New quarterbacks Russell Wilson and Jaxson Dart seem more adept at feathering screen passes than Daniel Jones was. Wilson’s deep ball is the best part of his game. Top running back Tyrone Tracy Jr. is a converted wide receiver. Rookie draft pick Cam Skattebo has good hands.

And Malik Nabers’ catch and run ability can be second to none if he snags a short completion in space.

It’s not just about Kafka maximizing the Giants’ talents, though. He is especially focused on putting specific defensive players into conflict, forcing them into difficult choices or indecision that buys the offense a split second to spring something big.
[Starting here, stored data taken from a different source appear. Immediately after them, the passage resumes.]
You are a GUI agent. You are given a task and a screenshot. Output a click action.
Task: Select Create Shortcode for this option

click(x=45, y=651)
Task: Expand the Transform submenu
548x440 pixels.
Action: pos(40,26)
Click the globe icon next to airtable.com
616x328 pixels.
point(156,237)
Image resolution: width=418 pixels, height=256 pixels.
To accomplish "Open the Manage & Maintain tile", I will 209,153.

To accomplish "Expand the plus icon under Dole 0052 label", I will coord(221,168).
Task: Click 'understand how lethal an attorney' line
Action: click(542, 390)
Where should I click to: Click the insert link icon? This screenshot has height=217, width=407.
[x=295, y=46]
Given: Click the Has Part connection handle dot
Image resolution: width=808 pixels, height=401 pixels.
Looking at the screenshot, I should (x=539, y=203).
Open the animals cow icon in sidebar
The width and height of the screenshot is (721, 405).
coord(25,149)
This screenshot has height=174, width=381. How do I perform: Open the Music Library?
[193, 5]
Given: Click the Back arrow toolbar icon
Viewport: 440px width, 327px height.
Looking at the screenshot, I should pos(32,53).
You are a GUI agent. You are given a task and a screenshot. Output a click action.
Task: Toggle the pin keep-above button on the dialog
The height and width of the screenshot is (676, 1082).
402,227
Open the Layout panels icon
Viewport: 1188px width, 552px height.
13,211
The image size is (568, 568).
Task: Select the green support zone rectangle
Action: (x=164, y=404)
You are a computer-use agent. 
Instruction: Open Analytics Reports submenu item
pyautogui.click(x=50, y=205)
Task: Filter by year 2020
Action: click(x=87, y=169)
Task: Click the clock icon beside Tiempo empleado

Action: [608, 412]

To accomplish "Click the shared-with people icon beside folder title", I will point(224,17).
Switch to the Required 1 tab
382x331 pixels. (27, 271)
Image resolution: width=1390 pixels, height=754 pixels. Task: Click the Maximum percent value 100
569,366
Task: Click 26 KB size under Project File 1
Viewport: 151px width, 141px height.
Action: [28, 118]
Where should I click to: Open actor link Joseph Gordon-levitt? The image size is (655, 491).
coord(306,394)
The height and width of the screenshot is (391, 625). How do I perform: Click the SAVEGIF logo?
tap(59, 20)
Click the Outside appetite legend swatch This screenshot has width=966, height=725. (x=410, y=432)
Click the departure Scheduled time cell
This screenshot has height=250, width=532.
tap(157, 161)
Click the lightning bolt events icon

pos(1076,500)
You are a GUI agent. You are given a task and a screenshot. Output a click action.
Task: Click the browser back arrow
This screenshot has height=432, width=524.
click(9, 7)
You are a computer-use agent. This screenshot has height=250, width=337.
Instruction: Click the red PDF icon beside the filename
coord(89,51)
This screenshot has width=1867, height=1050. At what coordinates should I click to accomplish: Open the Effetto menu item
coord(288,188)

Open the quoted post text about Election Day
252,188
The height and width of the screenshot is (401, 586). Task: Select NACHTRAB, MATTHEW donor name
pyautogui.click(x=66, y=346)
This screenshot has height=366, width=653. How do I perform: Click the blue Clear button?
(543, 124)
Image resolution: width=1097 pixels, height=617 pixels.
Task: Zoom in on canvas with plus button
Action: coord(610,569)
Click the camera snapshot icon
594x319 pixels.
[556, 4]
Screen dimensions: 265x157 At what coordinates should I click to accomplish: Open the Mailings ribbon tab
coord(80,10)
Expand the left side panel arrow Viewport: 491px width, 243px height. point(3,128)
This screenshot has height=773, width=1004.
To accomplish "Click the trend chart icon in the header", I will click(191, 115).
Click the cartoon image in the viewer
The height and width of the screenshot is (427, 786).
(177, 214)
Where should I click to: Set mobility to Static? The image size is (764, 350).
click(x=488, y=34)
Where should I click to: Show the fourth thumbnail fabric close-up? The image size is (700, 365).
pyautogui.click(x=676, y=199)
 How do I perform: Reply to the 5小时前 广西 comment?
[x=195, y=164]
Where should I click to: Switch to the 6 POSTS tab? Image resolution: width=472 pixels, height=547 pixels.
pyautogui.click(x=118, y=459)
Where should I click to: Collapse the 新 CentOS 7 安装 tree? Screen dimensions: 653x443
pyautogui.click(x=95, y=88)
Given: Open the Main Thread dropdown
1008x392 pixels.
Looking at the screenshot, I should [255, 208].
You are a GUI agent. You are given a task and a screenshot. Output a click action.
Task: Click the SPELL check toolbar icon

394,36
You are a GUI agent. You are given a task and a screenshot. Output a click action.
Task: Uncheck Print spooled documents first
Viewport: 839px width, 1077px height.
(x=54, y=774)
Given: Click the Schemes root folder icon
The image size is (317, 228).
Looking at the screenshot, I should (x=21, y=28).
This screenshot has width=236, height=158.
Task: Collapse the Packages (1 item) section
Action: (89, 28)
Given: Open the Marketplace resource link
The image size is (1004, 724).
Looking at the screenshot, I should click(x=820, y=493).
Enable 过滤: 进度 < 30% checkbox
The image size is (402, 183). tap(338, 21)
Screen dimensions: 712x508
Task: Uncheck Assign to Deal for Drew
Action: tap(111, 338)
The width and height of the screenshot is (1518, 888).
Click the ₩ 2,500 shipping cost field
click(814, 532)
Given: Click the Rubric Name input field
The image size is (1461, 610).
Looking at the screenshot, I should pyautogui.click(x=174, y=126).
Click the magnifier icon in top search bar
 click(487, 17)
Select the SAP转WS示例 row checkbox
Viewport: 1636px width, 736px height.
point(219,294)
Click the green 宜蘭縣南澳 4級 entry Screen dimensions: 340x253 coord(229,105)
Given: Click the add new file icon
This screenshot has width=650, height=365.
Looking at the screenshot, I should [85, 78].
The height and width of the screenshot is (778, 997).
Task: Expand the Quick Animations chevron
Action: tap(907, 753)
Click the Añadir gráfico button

“When you’re building and constructing an offense, just in general, you want to force the defense to defend the whole entire width and depth of the field,” Kafka said in August. “There could be different elements of the run game that can attack it. There could be different elements of the pass game, screens, motions, vertical, levels type plays that can get that accomplished.

“So you’re looking at not only the space and spots on the field, you’re looking at the people that are in those spots,” the offensive coordinator said. “Maybe we want to attack a linebacker or a certain flat defender, maybe you want to attack a certain safety’s leverage, and how do you get that done based off of a certain action that may get that to influence that particular player.”